A step-down transformer connected to an ac mains supply of 220 V is made to operate at 11 V, 44 W lamp. Ignoring power losses in the transformer, what is the current in the primary circuit

• A. 4 A
• B. 0.2 A
• C. 0.4 A
• D. 2 A

Answer 1

The Correct Option is B

To solve this problem, we need to apply the basic principles of transformers and the conservation of power. The given question involves a step-down transformer, which is used to reduce the voltage from 220 V (primary) to 11 V (secondary) for a lamp with a power rating of 44 W.

The relationship of power in ideal transformers (ignoring losses) is such that the input power (Pin) is equal to the output power (Pout). Mathematically, this is represented as:

\(P_{\text{in}} = P_{\text{out}}\)

The power on the secondary side (Pout) is given by:

\(P_{\text{out}} = V_s \cdot I_s\)

where \(V_s = 11 \, \text{V}\) is the secondary voltage and \(I_s\) is the secondary current.

We know the lamp uses 44 W, hence:

\(44 \, \text{W} = 11 \, \text{V} \cdot I_s\)

Solving for \(I_s\), we find:

\(I_s = \frac{44 \, \text{W}}{11 \, \text{V}} = 4 \, \text{A}\)

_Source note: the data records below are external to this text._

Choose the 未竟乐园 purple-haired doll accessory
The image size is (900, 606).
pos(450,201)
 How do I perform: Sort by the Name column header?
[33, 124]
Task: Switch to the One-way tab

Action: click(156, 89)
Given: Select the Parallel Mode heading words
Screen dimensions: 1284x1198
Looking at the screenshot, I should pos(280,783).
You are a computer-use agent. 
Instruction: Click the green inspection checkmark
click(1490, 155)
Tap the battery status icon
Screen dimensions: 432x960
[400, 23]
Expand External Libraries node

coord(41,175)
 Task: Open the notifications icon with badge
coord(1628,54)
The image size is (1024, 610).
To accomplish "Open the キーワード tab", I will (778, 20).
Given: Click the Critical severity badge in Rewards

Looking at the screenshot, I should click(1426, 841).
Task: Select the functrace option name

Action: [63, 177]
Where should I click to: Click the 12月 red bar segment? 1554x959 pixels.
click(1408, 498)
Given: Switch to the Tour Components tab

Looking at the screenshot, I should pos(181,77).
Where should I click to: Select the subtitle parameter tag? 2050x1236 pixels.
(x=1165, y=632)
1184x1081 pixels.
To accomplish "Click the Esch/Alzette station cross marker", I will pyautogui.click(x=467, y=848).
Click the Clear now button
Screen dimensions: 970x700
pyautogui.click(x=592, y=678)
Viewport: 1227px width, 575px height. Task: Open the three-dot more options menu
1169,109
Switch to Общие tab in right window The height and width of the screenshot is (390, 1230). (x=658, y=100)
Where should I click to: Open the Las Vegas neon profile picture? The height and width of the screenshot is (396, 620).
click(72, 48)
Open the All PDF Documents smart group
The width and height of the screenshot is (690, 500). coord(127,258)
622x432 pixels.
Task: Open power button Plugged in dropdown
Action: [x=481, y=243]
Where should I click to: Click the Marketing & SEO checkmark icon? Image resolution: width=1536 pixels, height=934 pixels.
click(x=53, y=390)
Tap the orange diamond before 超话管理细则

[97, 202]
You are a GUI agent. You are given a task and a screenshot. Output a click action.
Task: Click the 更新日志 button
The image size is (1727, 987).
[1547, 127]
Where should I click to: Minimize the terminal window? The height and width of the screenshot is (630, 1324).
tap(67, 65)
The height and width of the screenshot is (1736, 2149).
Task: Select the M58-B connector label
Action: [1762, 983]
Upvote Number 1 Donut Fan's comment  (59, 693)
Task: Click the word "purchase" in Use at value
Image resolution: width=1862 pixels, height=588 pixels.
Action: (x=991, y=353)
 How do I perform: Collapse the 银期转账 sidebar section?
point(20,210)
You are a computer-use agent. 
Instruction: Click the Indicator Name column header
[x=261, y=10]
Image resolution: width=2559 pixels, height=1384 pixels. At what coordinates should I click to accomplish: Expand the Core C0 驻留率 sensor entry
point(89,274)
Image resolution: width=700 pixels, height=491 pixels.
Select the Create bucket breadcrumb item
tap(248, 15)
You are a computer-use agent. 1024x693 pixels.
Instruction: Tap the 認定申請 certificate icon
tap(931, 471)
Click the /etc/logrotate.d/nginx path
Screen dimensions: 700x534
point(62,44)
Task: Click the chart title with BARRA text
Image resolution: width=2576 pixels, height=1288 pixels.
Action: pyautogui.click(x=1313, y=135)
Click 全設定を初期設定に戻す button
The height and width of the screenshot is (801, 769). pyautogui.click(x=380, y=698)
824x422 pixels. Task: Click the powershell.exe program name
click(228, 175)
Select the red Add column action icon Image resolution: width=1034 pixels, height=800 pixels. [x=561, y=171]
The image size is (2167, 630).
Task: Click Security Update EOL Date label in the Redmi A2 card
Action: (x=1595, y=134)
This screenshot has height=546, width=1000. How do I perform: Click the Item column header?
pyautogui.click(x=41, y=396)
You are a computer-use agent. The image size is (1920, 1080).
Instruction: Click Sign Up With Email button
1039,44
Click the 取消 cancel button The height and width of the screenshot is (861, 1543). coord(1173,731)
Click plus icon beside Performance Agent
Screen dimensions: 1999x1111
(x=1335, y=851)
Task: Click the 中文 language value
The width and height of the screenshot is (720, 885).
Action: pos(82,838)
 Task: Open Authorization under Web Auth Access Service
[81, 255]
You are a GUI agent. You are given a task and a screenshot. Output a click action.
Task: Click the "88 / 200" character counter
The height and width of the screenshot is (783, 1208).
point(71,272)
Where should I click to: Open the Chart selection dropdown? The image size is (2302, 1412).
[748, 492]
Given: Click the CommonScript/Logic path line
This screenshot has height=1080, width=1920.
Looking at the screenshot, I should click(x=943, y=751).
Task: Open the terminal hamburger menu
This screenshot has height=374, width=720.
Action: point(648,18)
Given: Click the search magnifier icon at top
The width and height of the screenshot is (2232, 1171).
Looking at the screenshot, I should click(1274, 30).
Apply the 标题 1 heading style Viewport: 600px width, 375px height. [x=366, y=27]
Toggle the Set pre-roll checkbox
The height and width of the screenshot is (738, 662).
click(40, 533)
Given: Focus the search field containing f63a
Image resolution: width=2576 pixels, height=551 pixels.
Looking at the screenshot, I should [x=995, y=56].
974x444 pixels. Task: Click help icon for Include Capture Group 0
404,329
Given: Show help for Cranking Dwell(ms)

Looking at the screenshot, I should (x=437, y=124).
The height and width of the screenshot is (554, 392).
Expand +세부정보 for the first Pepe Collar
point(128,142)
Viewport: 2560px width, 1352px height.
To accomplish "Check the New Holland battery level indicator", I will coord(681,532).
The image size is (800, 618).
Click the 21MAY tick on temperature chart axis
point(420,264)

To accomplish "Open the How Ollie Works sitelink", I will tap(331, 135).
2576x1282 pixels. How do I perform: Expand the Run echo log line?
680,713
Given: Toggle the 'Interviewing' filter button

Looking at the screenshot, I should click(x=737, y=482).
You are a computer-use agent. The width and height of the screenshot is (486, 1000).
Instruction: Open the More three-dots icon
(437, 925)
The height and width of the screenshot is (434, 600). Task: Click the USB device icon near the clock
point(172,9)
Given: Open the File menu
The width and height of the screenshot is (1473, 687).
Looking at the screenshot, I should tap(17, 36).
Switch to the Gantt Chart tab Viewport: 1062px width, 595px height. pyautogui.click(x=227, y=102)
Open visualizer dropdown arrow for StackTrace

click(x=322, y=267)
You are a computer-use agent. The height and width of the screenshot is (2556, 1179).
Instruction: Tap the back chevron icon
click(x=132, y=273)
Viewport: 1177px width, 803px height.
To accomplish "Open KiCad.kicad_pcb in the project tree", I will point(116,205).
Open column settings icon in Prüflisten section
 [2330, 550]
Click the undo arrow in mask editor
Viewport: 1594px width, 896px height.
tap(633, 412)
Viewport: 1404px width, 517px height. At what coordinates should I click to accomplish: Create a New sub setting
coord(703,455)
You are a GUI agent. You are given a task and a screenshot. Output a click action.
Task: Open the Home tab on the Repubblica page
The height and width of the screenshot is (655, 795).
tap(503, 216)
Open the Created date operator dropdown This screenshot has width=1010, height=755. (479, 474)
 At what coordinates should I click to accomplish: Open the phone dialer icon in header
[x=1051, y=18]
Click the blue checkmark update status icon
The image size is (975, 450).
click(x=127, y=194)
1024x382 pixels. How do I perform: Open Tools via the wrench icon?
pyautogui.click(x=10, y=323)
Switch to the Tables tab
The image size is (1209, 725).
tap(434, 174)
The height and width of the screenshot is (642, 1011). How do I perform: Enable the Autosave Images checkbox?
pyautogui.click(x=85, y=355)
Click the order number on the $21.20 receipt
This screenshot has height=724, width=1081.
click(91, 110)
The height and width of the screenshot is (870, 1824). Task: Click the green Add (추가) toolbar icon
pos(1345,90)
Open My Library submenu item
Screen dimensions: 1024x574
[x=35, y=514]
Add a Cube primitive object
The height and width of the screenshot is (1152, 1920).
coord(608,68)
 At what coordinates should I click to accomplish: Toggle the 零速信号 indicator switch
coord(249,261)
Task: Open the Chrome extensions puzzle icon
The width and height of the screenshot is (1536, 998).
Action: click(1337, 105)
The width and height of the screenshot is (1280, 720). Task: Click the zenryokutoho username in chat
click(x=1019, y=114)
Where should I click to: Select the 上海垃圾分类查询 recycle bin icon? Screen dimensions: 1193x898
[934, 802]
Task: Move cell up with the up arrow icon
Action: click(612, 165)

Since the power on both sides must be equal for an ideal transformer, it follows:

\(P_{\text{in}} = V_p \cdot I_p = V_s \cdot I_s\)

Given \(V_p = 220 \, \text{V}\), we need to find \(I_p\):

\(220 \, \text{V} \cdot I_p = 11 \, \text{V} \cdot 4 \, \text{A}\)

Solving for \(I_p\), we have:

\(I_p = \frac{11 \, \text{V} \cdot 4 \, \text{A}}{220 \, \text{V}} = \frac{44}{220} = 0.2 \, \text{A}\)

Hence, the current in the primary circuit is 0.2 A, which matches the given correct answer. This supports choice b (0.2 A).